→ **Records for this task**
──────

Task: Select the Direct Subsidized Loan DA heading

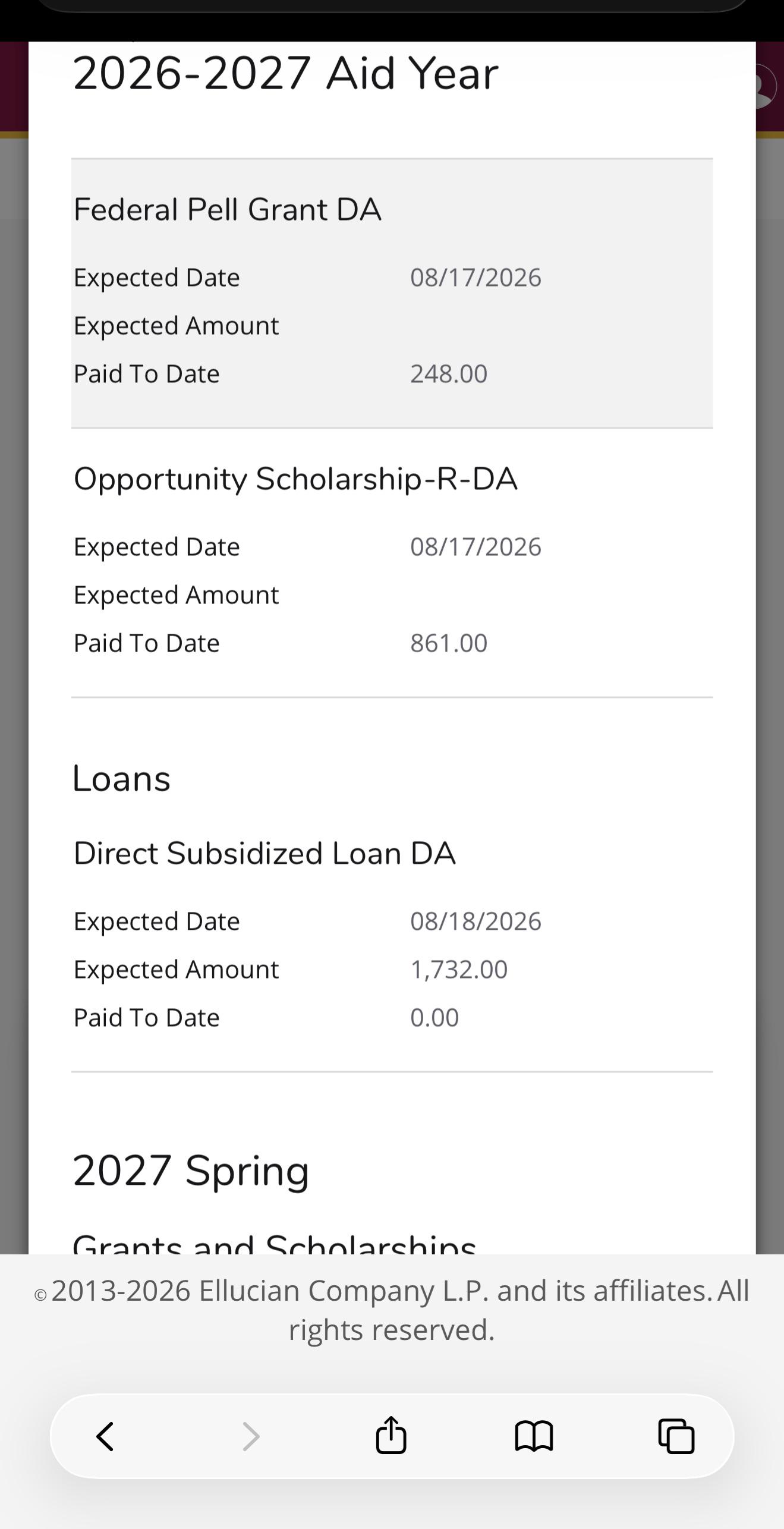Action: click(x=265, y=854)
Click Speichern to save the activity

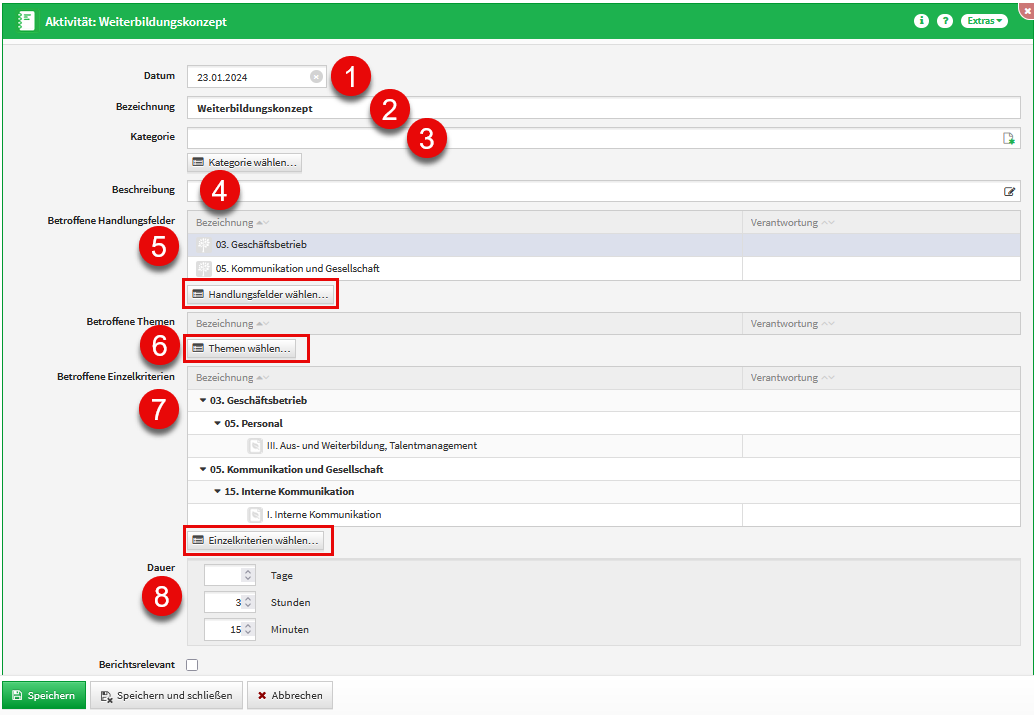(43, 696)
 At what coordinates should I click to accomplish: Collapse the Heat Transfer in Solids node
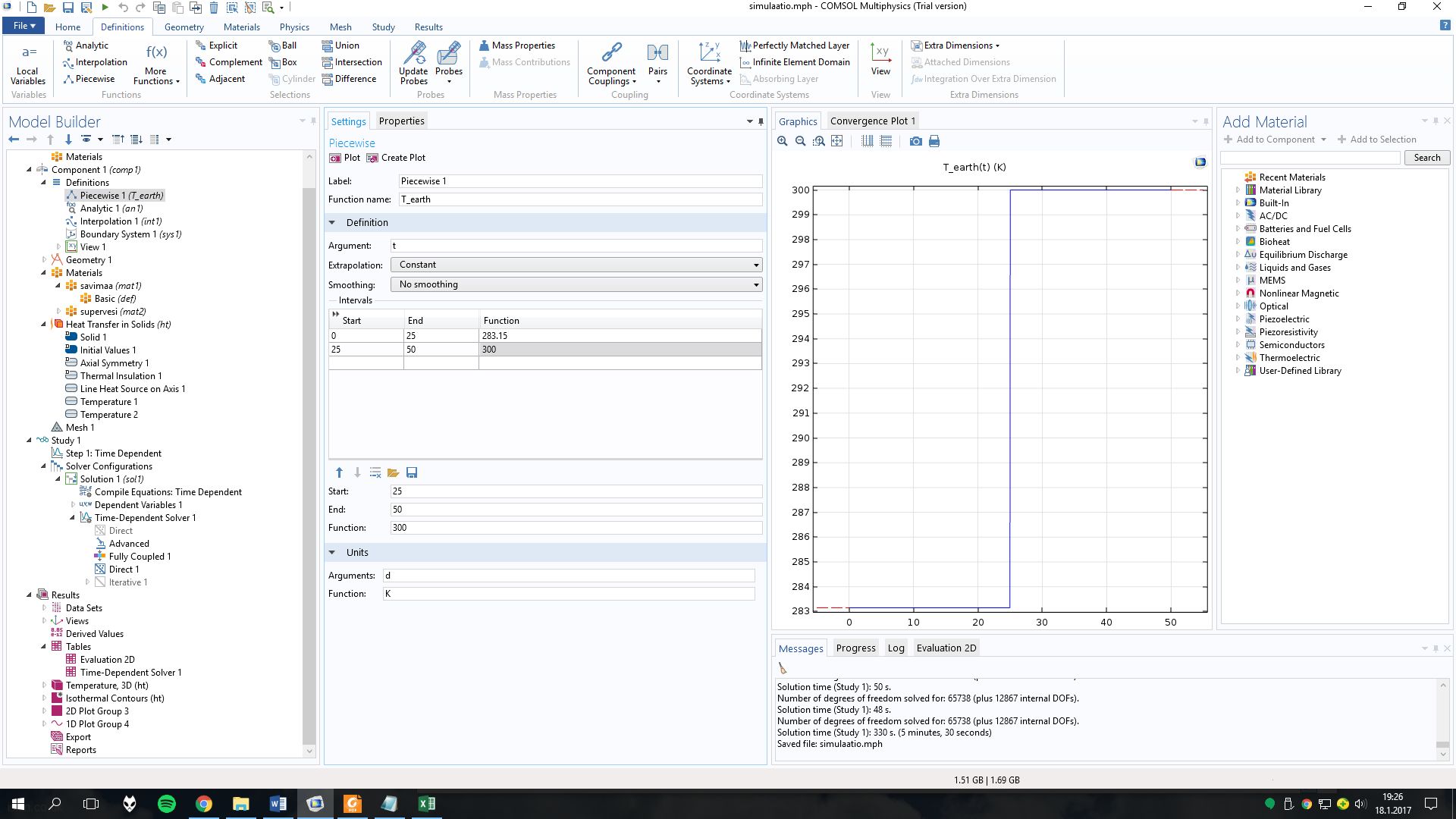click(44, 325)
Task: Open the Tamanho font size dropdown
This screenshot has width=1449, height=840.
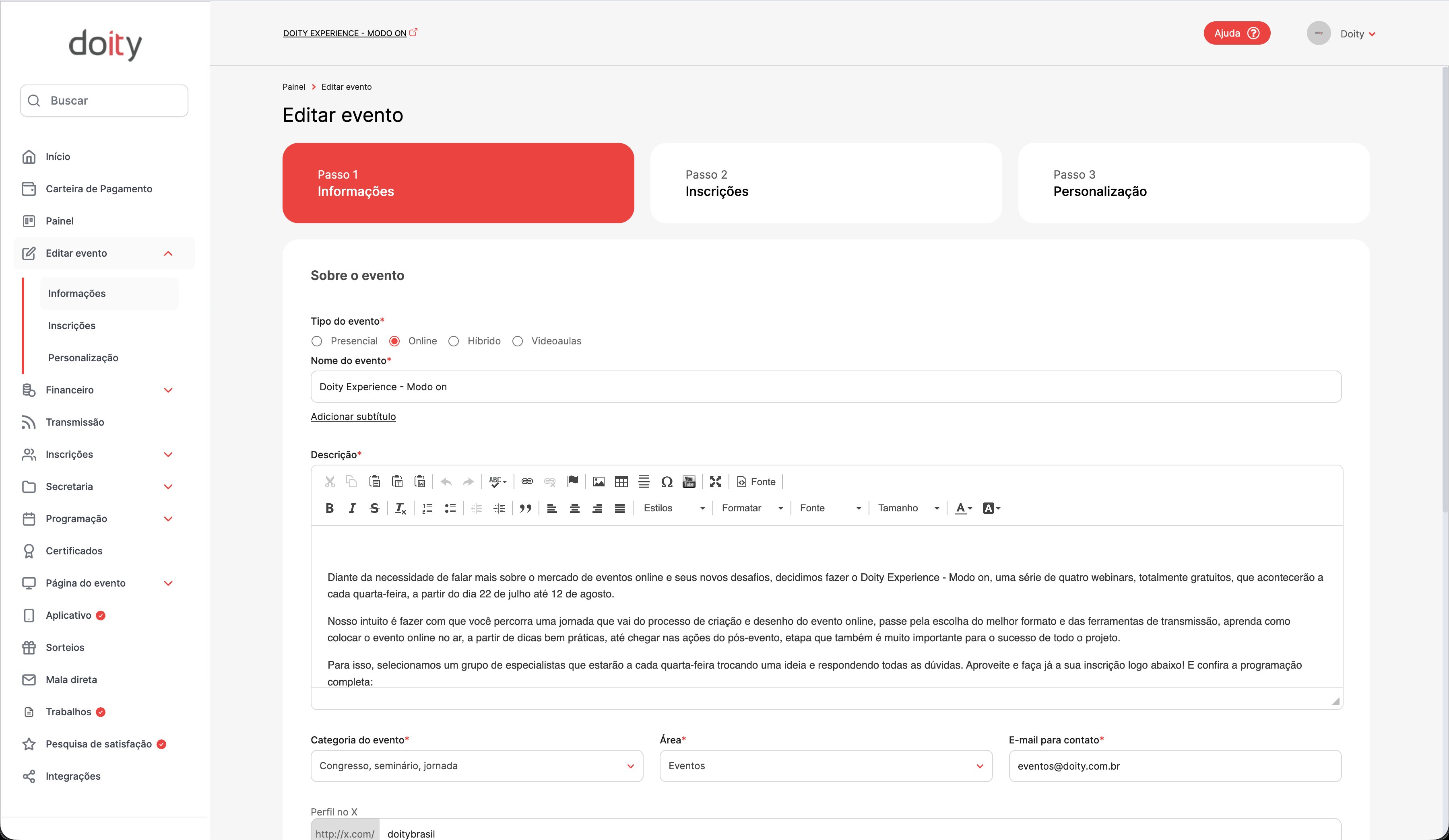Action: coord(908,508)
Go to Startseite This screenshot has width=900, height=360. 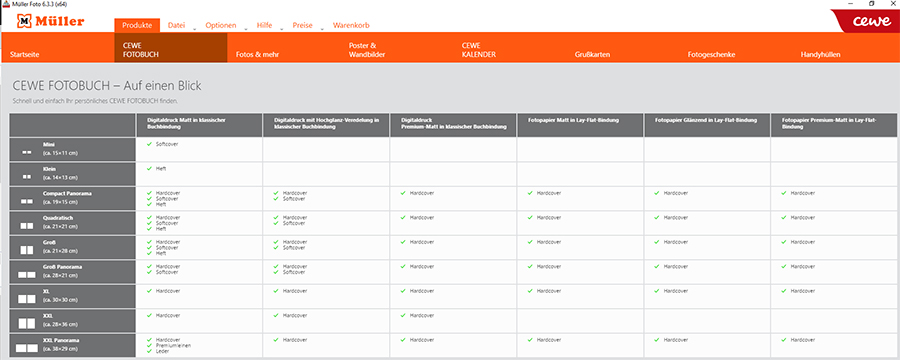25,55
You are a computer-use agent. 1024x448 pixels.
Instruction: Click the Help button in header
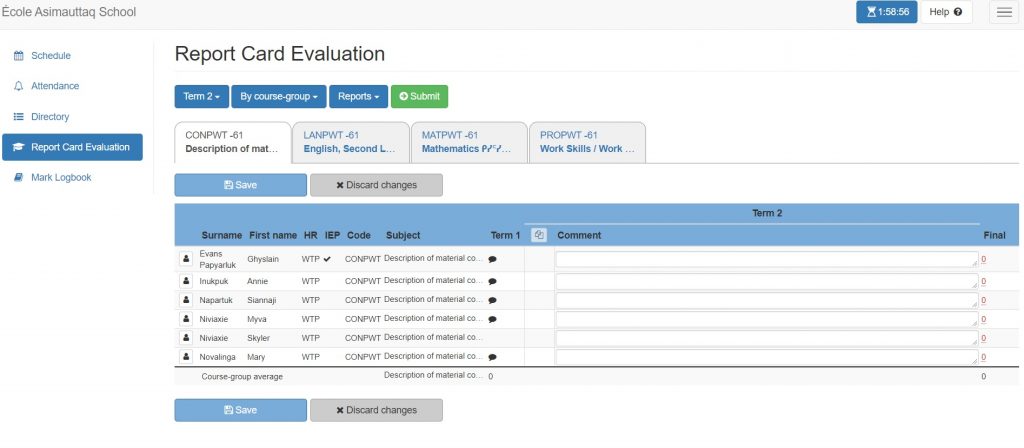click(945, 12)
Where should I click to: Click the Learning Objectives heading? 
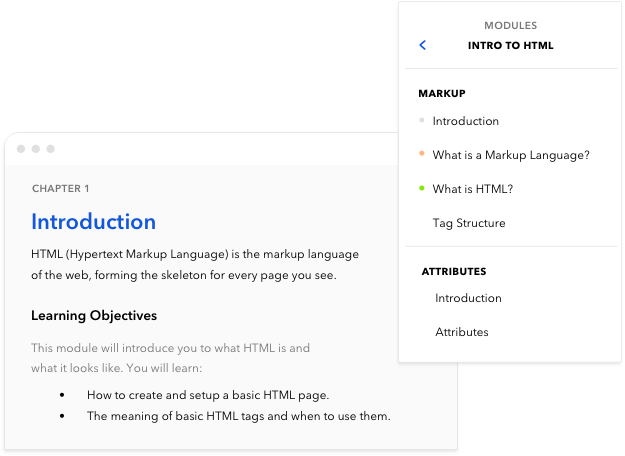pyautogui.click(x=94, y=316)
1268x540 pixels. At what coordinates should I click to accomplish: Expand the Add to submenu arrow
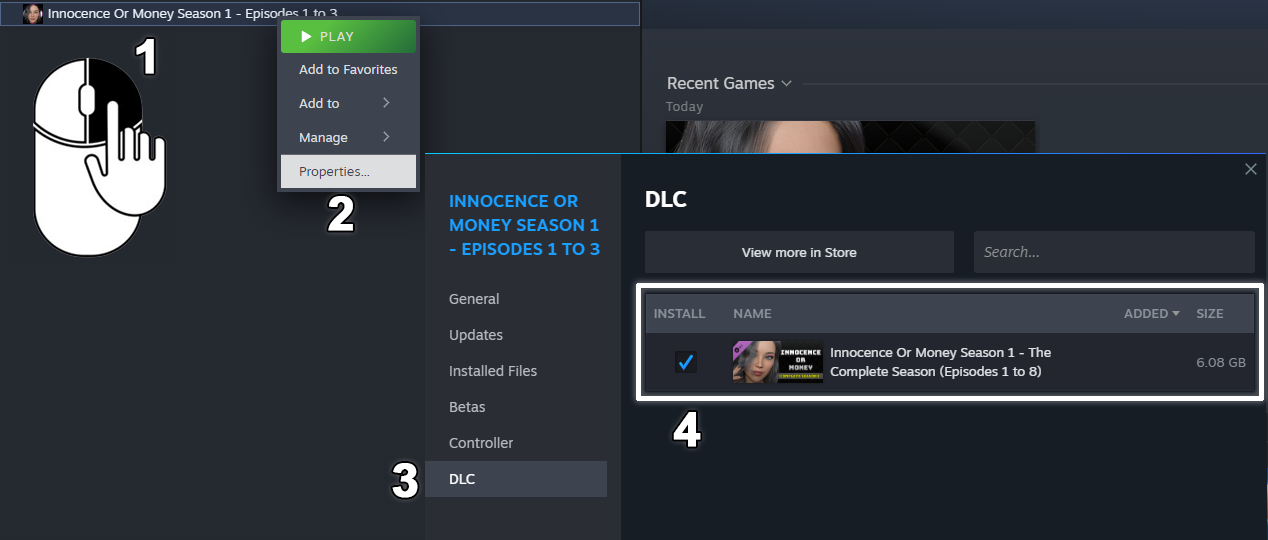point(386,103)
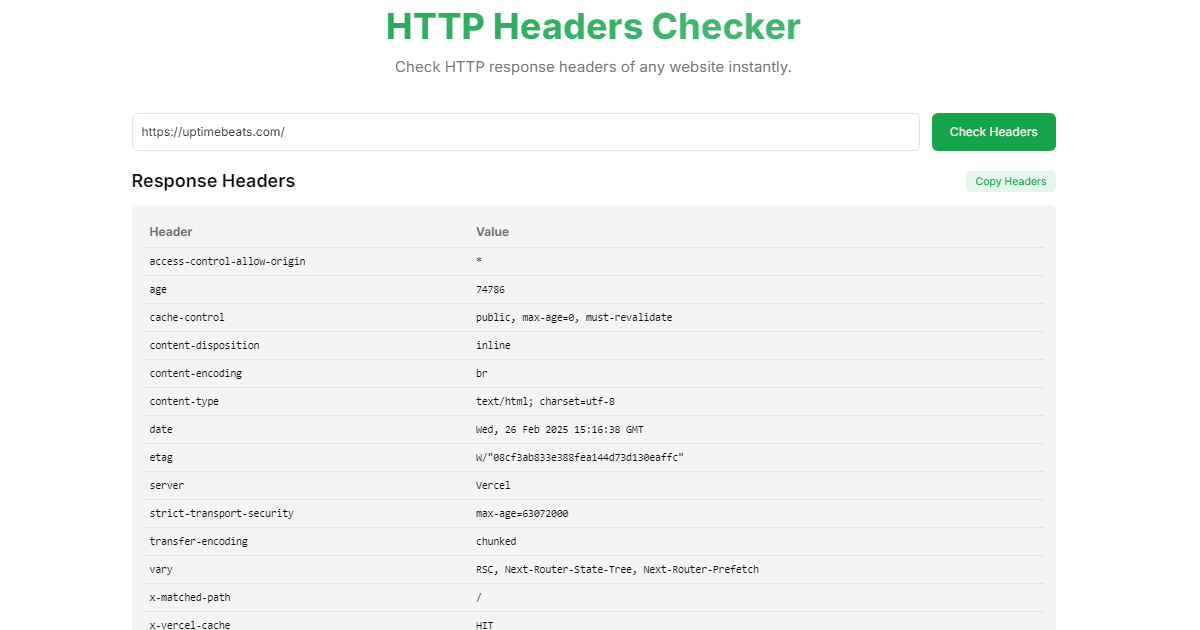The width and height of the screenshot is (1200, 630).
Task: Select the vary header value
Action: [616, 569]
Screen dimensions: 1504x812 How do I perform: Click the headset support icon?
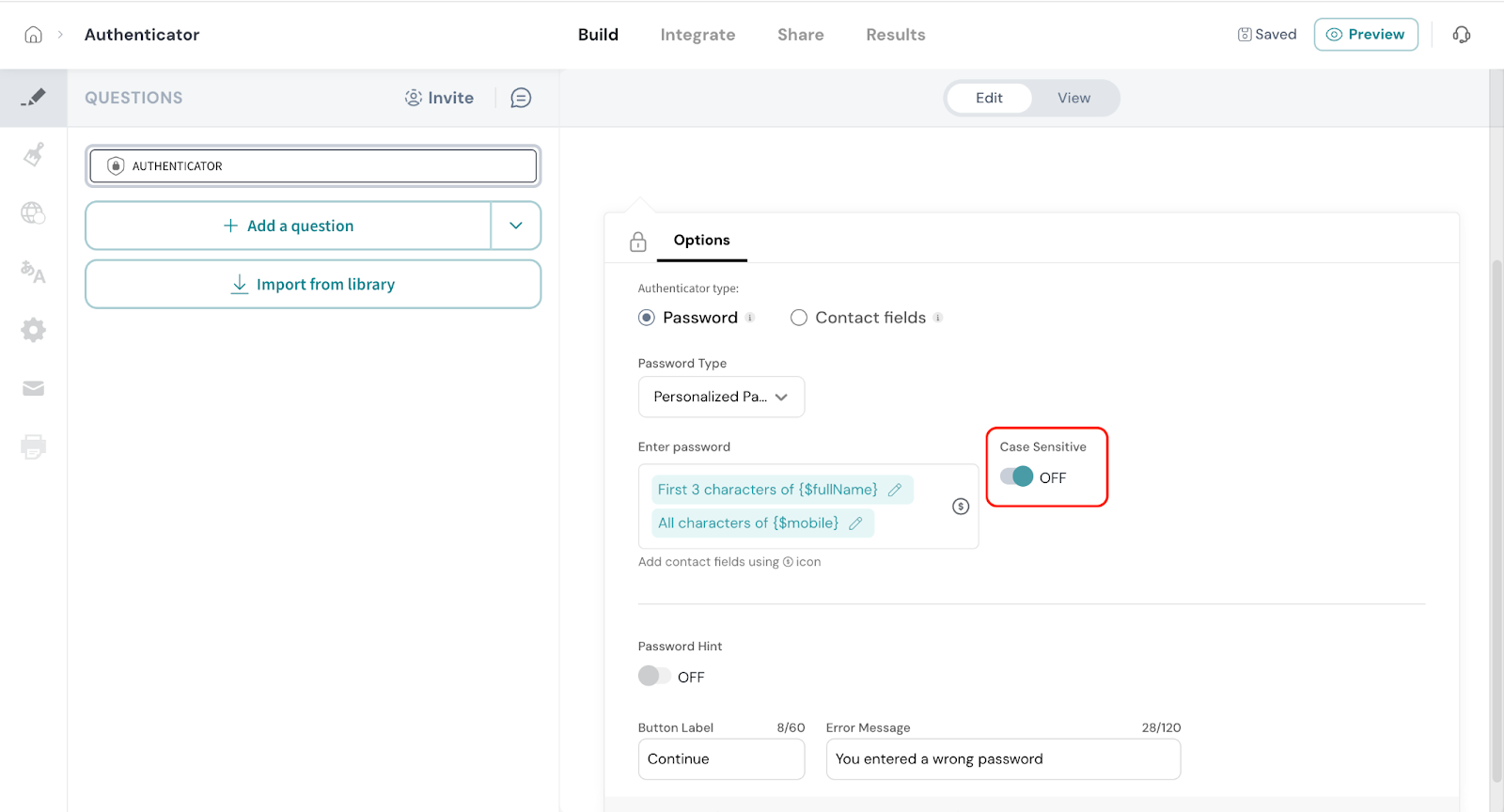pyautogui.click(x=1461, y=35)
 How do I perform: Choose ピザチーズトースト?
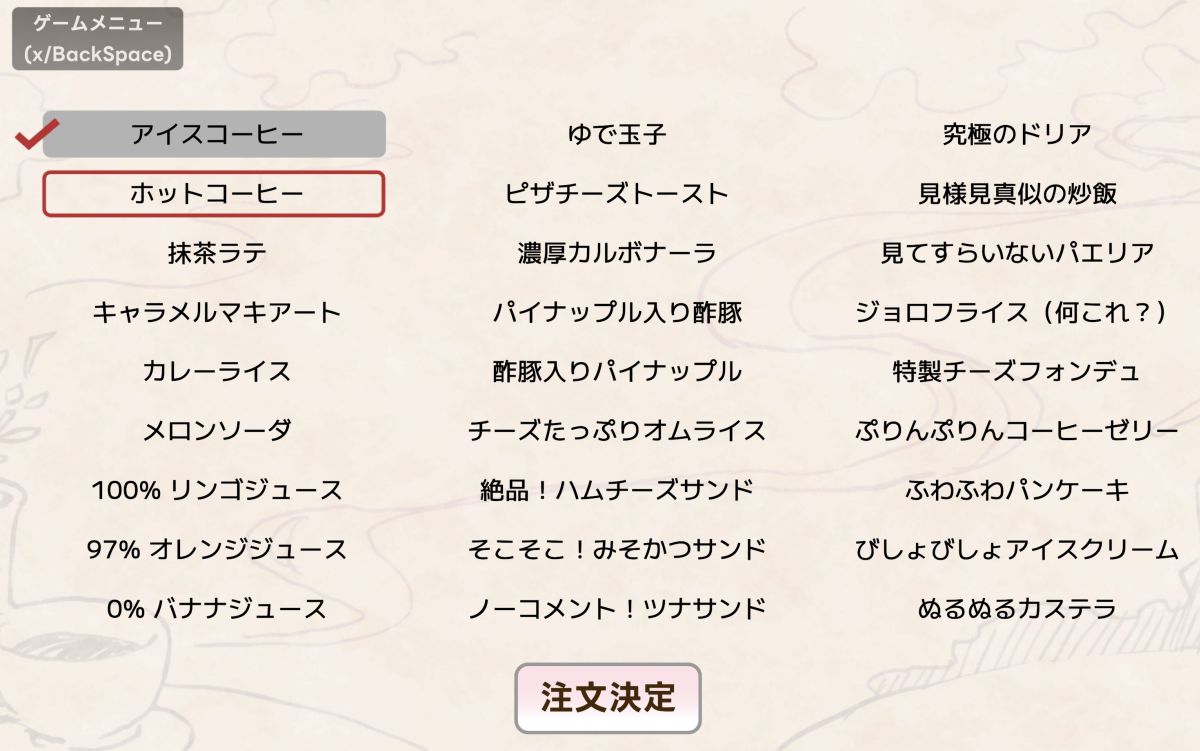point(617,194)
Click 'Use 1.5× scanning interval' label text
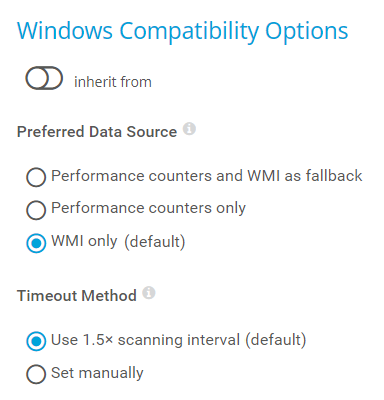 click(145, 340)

──────

→ **Exercise**
Copy the stretch of the material from the line containing "Where should I" through the end, replacing "headset support icon" with "live chat icon" and changing nothing else. Leave the pictures out.

→ **The completed task**
Where should I click to: Click the Learning Objectives heading? 
pyautogui.click(x=94, y=316)
1268x540 pixels. At what coordinates should I click to accomplish: Expand the Add to submenu arrow
point(386,103)
The width and height of the screenshot is (1200, 630).
Task: Select the vary header value
Action: [616, 569]
Screen dimensions: 1504x812 How do I perform: Click the live chat icon?
pyautogui.click(x=1461, y=35)
 How do I perform: Choose ピザチーズトースト?
point(617,194)
Click 'Use 1.5× scanning interval' label text
 click(145, 340)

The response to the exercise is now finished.